Dibalik batang pohon duku itu, seorang anak perempuan beraksi. Mengintai dari kajauhan seperti Elang siap menangkap mangsa. Mengendap endap seperti maling. Mengintip diantara palang palang besi. Memperhatikan sosok kurus yang duduk membatu di seberang lapangan. Dalam diam ia cengengesan. Matanya tak berkedip sama sekali. Semut pohon berwarna merah yang jika menggigit dapat membuat orang menggigil mendadak  tak terasa lagi olehnya.

Konon banyak orang yang apabila diperhatikan secara ekstrim, entah darimana asalnya, akan menghasilkan sengatan tak terlihat yang diterima oleh otak, dan saraf menerimanya sebagai perintah untuk menggerakkan leher kea rah datangnya sengatan.

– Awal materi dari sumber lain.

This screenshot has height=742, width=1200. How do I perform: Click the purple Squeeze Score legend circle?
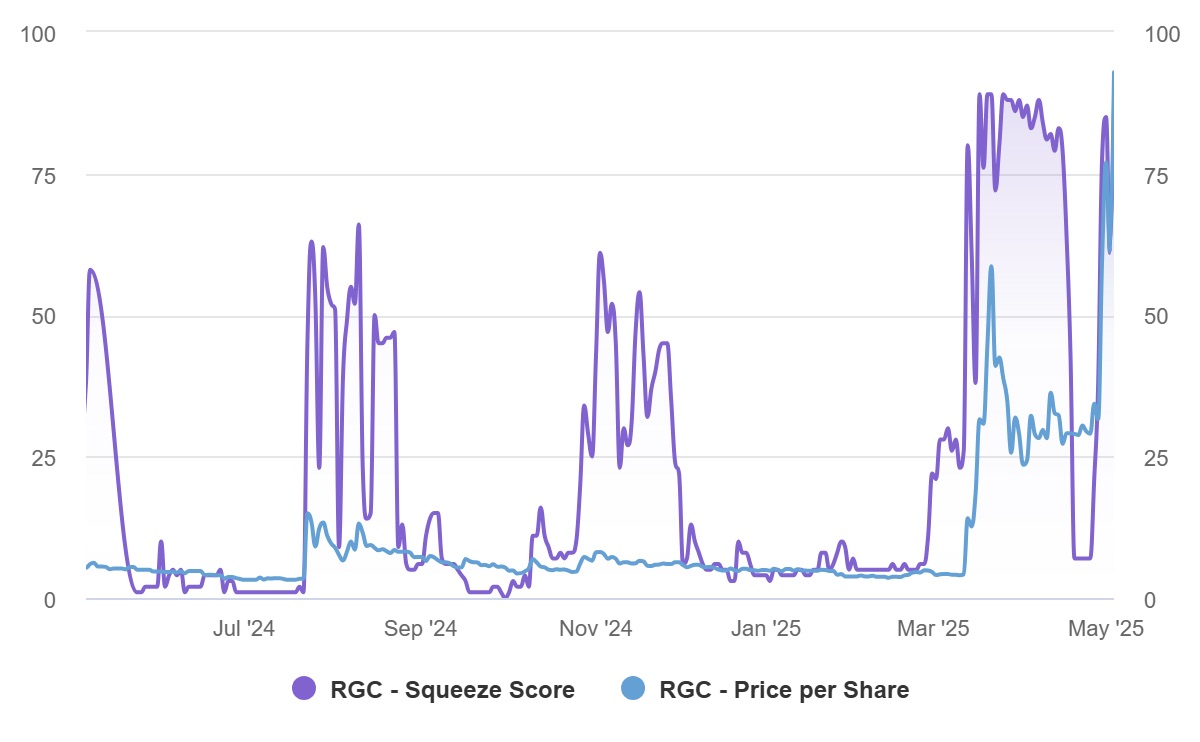(305, 689)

Martinus mengalami gejala itu dan didapatinya anak perempuan di seberang lapangan berdiri membatu dibalik pohon, melotot kearahnya sambil melongo tak karuan. Wajahnya tegang, bola matanya seperti ingin meloncat. Martinus terkejut.

Anak pengintai itu, lebih terkejut lagi menyadari aksi menginyainya ketahuan oleh target. Mata bertemu mata, anak itu terperangah sebentar, lalu membanting punggung ke batang pohon. Wajah pucatnya mendadak merah menahan tawa. Lalu ia mengambil tumpuan pasti kaki kanan, melesat masuk ke dalam kelas. Pengintaian hari itu berakhir. Bel berbunyi dan Martinus kembali ke dalam kelas. Anak pengintai tersenyum simpul.

*      *      *

Barisan semut semut hitam beriringan berkelok kelok meniti tepian selokan. Sebagian jalur ekspedisi mereka terkena basahan dari tukang penjual bakso yang membuang air bekas cucian bercampur sisa makanan. Dalam beberapa jam kemudian sisa sisa makanan akan dikerubungi semut semut, berebut makan dengan kucing, ayam, dan anjing. Menciptakan keributan kecil di siang hari yang tenang. Panas yang menjerang, sebab hujan tak turun sejak beberapa bulan yang lalu, membuat siapapun gerah dengan keadaan dan membuat orang lebih memilih tidur siang ditemani kipas angin, dengan putaran baling baling yang paling kencang. Atau orang orang yang bekerja di kantor mengurangi suhu pendingin ruangan.

Awan tak selembar pun menghalangi cahaya matahari menusuk bumi. Jalanan beruap, pepohonan kering semakin layu, debu beterbangan menyesak paru paru, kadang tersasar pada bola mata. Tukang ojek yang sedang ngebut pontang panting menyambut calon penumpang di Pasar Pagi menabrak gerobak tukang gorengan di pinggir jalan. Tua muda, pria wanita, dewasa remaja, berhamburan keluar. Ingin tahu apa yang terjadi.

Rifat yang tengah memeluk mimpi di beranda rumahnya sontak meloncat. Diusap usap kedua matanya. Menoleh ia kiri dan kanan. Dilongokkan kepalanya ke arah kerumunan orang. Tangan kanannya memegang segelas the tawar.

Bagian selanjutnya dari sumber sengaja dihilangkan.